───── Dataset content ─────

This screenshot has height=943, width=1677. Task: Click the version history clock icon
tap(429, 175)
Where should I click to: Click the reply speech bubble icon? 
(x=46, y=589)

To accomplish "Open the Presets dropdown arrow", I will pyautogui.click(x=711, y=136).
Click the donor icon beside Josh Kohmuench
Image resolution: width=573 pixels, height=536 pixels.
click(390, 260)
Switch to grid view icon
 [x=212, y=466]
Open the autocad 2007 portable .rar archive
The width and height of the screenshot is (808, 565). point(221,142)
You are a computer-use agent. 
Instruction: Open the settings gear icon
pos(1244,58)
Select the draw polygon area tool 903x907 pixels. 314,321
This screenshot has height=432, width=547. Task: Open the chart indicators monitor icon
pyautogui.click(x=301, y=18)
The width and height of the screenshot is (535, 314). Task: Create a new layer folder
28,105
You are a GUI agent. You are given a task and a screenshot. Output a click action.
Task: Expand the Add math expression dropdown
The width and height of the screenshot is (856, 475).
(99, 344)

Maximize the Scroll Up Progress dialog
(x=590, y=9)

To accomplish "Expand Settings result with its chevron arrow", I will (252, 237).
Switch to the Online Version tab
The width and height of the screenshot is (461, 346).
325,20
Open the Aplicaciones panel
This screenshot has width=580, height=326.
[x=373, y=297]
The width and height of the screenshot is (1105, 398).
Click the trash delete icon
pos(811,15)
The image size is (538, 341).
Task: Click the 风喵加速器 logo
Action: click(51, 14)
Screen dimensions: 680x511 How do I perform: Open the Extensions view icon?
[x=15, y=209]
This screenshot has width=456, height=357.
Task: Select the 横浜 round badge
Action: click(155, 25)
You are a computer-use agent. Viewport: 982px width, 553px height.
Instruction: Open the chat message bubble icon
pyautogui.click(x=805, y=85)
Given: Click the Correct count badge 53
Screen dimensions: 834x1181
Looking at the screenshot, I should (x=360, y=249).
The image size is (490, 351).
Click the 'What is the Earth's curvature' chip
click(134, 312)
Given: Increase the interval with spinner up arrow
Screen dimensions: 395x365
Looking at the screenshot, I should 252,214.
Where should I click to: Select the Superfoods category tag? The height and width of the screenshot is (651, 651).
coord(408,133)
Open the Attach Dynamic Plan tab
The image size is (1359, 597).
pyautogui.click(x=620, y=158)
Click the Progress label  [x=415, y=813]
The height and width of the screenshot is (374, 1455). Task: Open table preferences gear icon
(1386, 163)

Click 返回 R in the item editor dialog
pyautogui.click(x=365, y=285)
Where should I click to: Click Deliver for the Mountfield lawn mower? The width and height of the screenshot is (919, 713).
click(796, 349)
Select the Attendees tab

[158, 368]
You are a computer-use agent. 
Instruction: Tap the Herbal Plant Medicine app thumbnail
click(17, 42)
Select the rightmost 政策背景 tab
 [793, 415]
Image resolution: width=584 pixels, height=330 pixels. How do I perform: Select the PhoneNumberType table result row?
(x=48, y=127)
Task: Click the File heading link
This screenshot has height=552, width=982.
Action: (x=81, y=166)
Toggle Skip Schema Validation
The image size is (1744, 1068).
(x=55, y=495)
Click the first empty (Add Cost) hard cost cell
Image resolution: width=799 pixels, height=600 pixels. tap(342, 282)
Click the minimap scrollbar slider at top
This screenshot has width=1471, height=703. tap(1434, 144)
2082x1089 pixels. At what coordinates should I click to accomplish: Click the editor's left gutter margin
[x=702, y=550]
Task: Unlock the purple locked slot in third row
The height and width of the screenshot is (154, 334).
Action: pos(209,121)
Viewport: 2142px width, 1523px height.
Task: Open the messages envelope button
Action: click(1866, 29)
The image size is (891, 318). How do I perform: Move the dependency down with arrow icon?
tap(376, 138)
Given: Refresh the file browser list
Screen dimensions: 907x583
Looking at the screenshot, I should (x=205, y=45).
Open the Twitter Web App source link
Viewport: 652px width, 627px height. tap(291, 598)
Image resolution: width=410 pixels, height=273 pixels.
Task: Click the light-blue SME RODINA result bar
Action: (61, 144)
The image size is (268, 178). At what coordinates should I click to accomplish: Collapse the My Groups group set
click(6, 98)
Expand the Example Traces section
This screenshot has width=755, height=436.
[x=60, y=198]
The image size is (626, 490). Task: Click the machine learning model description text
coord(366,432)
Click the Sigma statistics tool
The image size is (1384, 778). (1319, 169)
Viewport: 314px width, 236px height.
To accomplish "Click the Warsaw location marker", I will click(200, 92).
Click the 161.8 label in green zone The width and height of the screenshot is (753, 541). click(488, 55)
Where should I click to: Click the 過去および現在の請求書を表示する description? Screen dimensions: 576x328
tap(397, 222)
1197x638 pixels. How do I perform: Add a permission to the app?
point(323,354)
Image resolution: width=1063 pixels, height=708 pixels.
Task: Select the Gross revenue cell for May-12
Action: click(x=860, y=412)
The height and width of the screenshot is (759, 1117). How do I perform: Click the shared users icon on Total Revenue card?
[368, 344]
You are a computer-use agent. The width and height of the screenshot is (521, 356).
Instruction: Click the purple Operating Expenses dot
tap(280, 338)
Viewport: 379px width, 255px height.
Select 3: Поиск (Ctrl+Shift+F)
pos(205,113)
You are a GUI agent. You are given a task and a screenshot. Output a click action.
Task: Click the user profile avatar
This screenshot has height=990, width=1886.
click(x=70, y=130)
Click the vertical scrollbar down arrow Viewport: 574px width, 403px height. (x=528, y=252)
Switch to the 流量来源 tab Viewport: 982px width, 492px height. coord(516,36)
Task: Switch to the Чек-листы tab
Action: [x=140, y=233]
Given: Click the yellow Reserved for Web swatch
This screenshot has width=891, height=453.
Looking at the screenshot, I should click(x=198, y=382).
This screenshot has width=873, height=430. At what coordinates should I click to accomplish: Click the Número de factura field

─────

## Exercise instructions
Please copy every one of the items above, word for word.

## Solution for this task
This screenshot has height=943, width=1677. Task: Click the version history clock icon
tap(429, 175)
Where should I click to: Click the reply speech bubble icon? 
(x=46, y=589)

To accomplish "Open the Presets dropdown arrow", I will pyautogui.click(x=711, y=136).
Click the donor icon beside Josh Kohmuench
Image resolution: width=573 pixels, height=536 pixels.
click(390, 260)
Switch to grid view icon
 [x=212, y=466]
Open the autocad 2007 portable .rar archive
The width and height of the screenshot is (808, 565). point(221,142)
You are a computer-use agent. 
Instruction: Open the settings gear icon
pos(1244,58)
Select the draw polygon area tool 903x907 pixels. 314,321
This screenshot has height=432, width=547. Task: Open the chart indicators monitor icon
pyautogui.click(x=301, y=18)
The width and height of the screenshot is (535, 314). Task: Create a new layer folder
28,105
You are a GUI agent. You are given a task and a screenshot. Output a click action.
Task: Expand the Add math expression dropdown
The width and height of the screenshot is (856, 475).
(99, 344)

Maximize the Scroll Up Progress dialog
(x=590, y=9)

To accomplish "Expand Settings result with its chevron arrow", I will (252, 237).
Switch to the Online Version tab
The width and height of the screenshot is (461, 346).
325,20
Open the Aplicaciones panel
This screenshot has width=580, height=326.
[x=373, y=297]
The width and height of the screenshot is (1105, 398).
Click the trash delete icon
pos(811,15)
The image size is (538, 341).
Task: Click the 风喵加速器 logo
Action: click(51, 14)
Screen dimensions: 680x511 How do I perform: Open the Extensions view icon?
[x=15, y=209]
This screenshot has width=456, height=357.
Task: Select the 横浜 round badge
Action: click(155, 25)
You are a computer-use agent. Viewport: 982px width, 553px height.
Instruction: Open the chat message bubble icon
pyautogui.click(x=805, y=85)
Given: Click the Correct count badge 53
Screen dimensions: 834x1181
Looking at the screenshot, I should (x=360, y=249).
The image size is (490, 351).
Click the 'What is the Earth's curvature' chip
click(134, 312)
Given: Increase the interval with spinner up arrow
Screen dimensions: 395x365
Looking at the screenshot, I should 252,214.
Where should I click to: Select the Superfoods category tag? The height and width of the screenshot is (651, 651).
coord(408,133)
Open the Attach Dynamic Plan tab
The image size is (1359, 597).
pyautogui.click(x=620, y=158)
Click the Progress label  [x=415, y=813]
The height and width of the screenshot is (374, 1455). Task: Open table preferences gear icon
(1386, 163)

Click 返回 R in the item editor dialog
pyautogui.click(x=365, y=285)
Where should I click to: Click Deliver for the Mountfield lawn mower? The width and height of the screenshot is (919, 713).
click(796, 349)
Select the Attendees tab

[158, 368]
You are a computer-use agent. 
Instruction: Tap the Herbal Plant Medicine app thumbnail
click(17, 42)
Select the rightmost 政策背景 tab
 [793, 415]
Image resolution: width=584 pixels, height=330 pixels. How do I perform: Select the PhoneNumberType table result row?
(x=48, y=127)
Task: Click the File heading link
This screenshot has height=552, width=982.
Action: (x=81, y=166)
Toggle Skip Schema Validation
The image size is (1744, 1068).
(x=55, y=495)
Click the first empty (Add Cost) hard cost cell
Image resolution: width=799 pixels, height=600 pixels. tap(342, 282)
Click the minimap scrollbar slider at top
This screenshot has width=1471, height=703. tap(1434, 144)
2082x1089 pixels. At what coordinates should I click to accomplish: Click the editor's left gutter margin
[x=702, y=550]
Task: Unlock the purple locked slot in third row
The height and width of the screenshot is (154, 334).
Action: pos(209,121)
Viewport: 2142px width, 1523px height.
Task: Open the messages envelope button
Action: click(1866, 29)
The image size is (891, 318). How do I perform: Move the dependency down with arrow icon?
tap(376, 138)
Given: Refresh the file browser list
Screen dimensions: 907x583
Looking at the screenshot, I should (x=205, y=45).
Open the Twitter Web App source link
Viewport: 652px width, 627px height. tap(291, 598)
Image resolution: width=410 pixels, height=273 pixels.
Task: Click the light-blue SME RODINA result bar
Action: (61, 144)
The image size is (268, 178). At what coordinates should I click to accomplish: Collapse the My Groups group set
click(6, 98)
Expand the Example Traces section
This screenshot has width=755, height=436.
[x=60, y=198]
The image size is (626, 490). Task: Click the machine learning model description text
coord(366,432)
Click the Sigma statistics tool
The image size is (1384, 778). (1319, 169)
Viewport: 314px width, 236px height.
To accomplish "Click the Warsaw location marker", I will click(200, 92).
Click the 161.8 label in green zone The width and height of the screenshot is (753, 541). click(488, 55)
Where should I click to: Click the 過去および現在の請求書を表示する description? Screen dimensions: 576x328
tap(397, 222)
1197x638 pixels. How do I perform: Add a permission to the app?
point(323,354)
Image resolution: width=1063 pixels, height=708 pixels.
Task: Select the Gross revenue cell for May-12
Action: click(x=860, y=412)
The height and width of the screenshot is (759, 1117). How do I perform: Click the shared users icon on Total Revenue card?
[368, 344]
You are a computer-use agent. The width and height of the screenshot is (521, 356).
Instruction: Click the purple Operating Expenses dot
tap(280, 338)
Viewport: 379px width, 255px height.
Select 3: Поиск (Ctrl+Shift+F)
pos(205,113)
You are a GUI agent. You are given a task and a screenshot. Output a click action.
Task: Click the user profile avatar
This screenshot has height=990, width=1886.
click(x=70, y=130)
Click the vertical scrollbar down arrow Viewport: 574px width, 403px height. (x=528, y=252)
Switch to the 流量来源 tab Viewport: 982px width, 492px height. coord(516,36)
Task: Switch to the Чек-листы tab
Action: [x=140, y=233]
Given: Click the yellow Reserved for Web swatch
This screenshot has width=891, height=453.
Looking at the screenshot, I should click(x=198, y=382).
This screenshot has width=873, height=430. At what coordinates should I click to accomplish: Click the Número de factura field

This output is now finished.